◆ Provided records
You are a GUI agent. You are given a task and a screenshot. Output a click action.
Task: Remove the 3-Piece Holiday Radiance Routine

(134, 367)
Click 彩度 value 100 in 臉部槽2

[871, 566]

◆ Exercise
Would you reproduce the entire listing, keeping every line as it is?

◆ Reply
You are a GUI agent. You are given a task and a screenshot. Output a click action.
Task: Remove the 3-Piece Holiday Radiance Routine

(134, 367)
Click 彩度 value 100 in 臉部槽2

[871, 566]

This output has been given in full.